2025-05-28 21:27 CirrusStreamingUpdaterFlinkJobUnstable alerts begin to fire, as the update pipeline is unable to write to these indices

2025-05-29 07:24 dcausse starts troubleshooting (source: #wikimedia-search IRC)

2025-05-29 08:56 dcausse opens this Slack thread in #data-platform-sre. btullis (Data Platform SRE) begins to assist.

2025-05-29 09:29 dcausse deletes red indices, which restores the cluster to green (writeable) status. The update pipeline begins to recover.

2025-05-29 09:47 dcausse begins work on restoring the broken indices.

2025-05-29 14:50 all indices are recovered. Incident ends

Detection

Human or automated alert? Human (dcausse)

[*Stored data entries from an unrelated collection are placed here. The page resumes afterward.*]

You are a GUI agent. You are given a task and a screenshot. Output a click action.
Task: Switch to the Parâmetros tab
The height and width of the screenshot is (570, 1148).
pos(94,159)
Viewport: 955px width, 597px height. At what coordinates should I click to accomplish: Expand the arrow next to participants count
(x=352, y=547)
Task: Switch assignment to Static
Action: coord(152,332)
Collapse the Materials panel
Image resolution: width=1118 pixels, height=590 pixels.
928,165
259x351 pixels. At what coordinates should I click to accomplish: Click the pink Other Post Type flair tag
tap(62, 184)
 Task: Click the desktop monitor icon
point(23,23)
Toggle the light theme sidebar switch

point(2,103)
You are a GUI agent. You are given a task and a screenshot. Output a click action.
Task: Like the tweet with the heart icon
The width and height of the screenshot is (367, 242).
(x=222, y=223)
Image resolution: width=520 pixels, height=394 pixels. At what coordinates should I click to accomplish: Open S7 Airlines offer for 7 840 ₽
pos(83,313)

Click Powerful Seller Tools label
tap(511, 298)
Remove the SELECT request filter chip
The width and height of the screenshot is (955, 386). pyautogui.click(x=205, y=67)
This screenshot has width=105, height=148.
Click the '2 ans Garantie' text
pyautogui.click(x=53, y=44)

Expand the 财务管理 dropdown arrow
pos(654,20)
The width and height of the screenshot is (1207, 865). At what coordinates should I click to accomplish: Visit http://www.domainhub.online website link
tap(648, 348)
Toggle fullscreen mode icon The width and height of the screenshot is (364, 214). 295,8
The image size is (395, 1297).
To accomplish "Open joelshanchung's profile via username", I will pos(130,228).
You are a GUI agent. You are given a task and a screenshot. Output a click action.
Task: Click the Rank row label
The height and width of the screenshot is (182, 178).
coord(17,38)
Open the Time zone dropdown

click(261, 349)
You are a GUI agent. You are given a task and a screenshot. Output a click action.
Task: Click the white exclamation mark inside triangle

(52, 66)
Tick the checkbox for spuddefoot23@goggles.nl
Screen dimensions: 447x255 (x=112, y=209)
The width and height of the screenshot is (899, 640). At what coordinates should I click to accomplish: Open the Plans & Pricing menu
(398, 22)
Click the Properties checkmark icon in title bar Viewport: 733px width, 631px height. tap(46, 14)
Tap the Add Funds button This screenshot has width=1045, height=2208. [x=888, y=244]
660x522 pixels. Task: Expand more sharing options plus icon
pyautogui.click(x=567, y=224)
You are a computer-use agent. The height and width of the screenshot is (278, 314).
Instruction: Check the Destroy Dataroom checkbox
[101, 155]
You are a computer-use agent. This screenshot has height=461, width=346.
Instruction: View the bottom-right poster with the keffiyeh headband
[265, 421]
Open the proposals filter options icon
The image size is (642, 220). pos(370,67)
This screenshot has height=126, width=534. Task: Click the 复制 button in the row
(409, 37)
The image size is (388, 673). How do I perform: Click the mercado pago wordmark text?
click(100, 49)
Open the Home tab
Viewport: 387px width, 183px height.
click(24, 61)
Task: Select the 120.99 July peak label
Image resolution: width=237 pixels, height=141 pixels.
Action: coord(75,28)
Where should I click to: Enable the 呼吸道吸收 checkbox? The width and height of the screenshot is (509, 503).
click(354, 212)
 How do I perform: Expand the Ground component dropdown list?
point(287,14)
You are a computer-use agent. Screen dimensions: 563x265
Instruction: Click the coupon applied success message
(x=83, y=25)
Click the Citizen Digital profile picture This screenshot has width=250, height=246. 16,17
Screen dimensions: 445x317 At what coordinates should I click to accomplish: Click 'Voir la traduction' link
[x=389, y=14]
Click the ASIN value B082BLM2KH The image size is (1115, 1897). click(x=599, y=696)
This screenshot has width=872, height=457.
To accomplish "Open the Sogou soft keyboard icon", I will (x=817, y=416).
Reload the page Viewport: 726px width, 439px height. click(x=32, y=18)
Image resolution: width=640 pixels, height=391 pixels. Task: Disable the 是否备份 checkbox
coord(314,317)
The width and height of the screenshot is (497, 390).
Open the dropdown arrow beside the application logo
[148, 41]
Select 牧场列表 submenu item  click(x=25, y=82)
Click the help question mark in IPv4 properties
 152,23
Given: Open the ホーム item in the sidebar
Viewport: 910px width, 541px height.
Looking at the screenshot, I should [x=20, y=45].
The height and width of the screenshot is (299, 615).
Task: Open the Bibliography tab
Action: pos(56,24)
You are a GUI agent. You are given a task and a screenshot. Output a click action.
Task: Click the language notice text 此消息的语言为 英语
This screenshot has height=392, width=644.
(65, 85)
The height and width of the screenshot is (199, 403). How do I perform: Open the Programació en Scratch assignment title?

Alerts that fired CirrusStreamingUpdaterFlinkJobUnstable , see above

Where the alerts appropriate? Yes, but many alerts did not fire because they were suppressed (and they were suppressed because we were doing maintenance work on the cluster, ref https://phabricator.wikimedia.org/T388610)

Conclusions

What went well?

What went poorly?

  • Banning the nodes didn't work as expected (banning is a best-effort action)
  • No maintenance plan/runbook for a fairly large operation (we probably won't ever need to decommission more than 5 of the same type of server at the same time again)
  • Important tools (snapshots, dashboards and logging) were not available or insufficiently documented

Where did we get lucky?

  • The datacenter was depooled, so there was no user impact

Actionables

Add the #Sustainability (Incident Followup) and the #SRE-OnFire Phabricator tag to these tasks.

Scorecard

Incident Engagement ScoreCard
Question Answer

(yes/no)

Notes
People Were the people responding to this incident sufficiently different than the previous five incidents? Y
Were the people who responded prepared enough to respond effectively N
Were fewer than five people paged? N/A
Were pages routed to the correct sub-team(s)? N/A
Were pages routed to online (business hours) engineers?  Answer “no” if engineers were paged after business hours. N/A
Process Was the "Incident status" section atop the Google Doc kept up-to-date during the incident? N/A
Was a public wikimediastatus.net entry created? N/A
Is there a phabricator task for the incident? T395546
Are the documented action items assigned? N
Is this incident sufficiently different from earlier incidents so as not to be a repeat occurrence? Y
Tooling To the best of your knowledge was the open task queue free of any tasks that would have prevented this incident? Answer “no” if there are open tasks that would prevent this incident or make mitigation easier if implemented. N There are some tasks which would have helped with troubleshooting/recovery
Were the people responding able to communicate effectively during the incident with the existing tooling? N
Did existing monitoring notify the initial responders? Y
Were the engineering tools that were to be used during the incident, available and in service? N
Were the steps taken to mitigate guided by an existing runbook? N
Total score (count of all “yes” answers above) 3